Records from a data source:
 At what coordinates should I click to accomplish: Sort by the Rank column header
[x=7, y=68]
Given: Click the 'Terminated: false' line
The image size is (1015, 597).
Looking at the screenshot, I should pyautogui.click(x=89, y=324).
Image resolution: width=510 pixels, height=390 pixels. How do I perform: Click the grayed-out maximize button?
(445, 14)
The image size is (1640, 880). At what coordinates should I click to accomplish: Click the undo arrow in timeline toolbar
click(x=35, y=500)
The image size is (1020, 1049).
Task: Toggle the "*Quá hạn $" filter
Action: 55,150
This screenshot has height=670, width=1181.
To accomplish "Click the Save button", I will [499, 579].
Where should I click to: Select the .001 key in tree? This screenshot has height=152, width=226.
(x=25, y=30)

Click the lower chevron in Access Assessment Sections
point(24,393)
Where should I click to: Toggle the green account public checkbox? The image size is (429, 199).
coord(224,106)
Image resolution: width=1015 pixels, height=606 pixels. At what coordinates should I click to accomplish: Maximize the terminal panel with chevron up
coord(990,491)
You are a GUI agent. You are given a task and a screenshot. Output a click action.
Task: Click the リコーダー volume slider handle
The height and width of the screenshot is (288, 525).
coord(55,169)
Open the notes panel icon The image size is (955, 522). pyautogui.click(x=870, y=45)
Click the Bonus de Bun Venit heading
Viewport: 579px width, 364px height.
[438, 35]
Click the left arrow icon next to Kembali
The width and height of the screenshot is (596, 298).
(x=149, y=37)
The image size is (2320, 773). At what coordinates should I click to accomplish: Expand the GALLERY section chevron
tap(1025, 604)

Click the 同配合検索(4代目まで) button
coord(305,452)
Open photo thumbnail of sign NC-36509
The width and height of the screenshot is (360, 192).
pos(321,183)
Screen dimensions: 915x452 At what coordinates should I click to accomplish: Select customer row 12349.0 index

Task to carry out
From the listing above, keep only the lines that contain the string "arrow", and copy each one. The match is case-sensitive.

In response
The image size is (1640, 880). At what coordinates should I click to accomplish: Click the undo arrow in timeline toolbar
Click the left arrow icon next to Kembali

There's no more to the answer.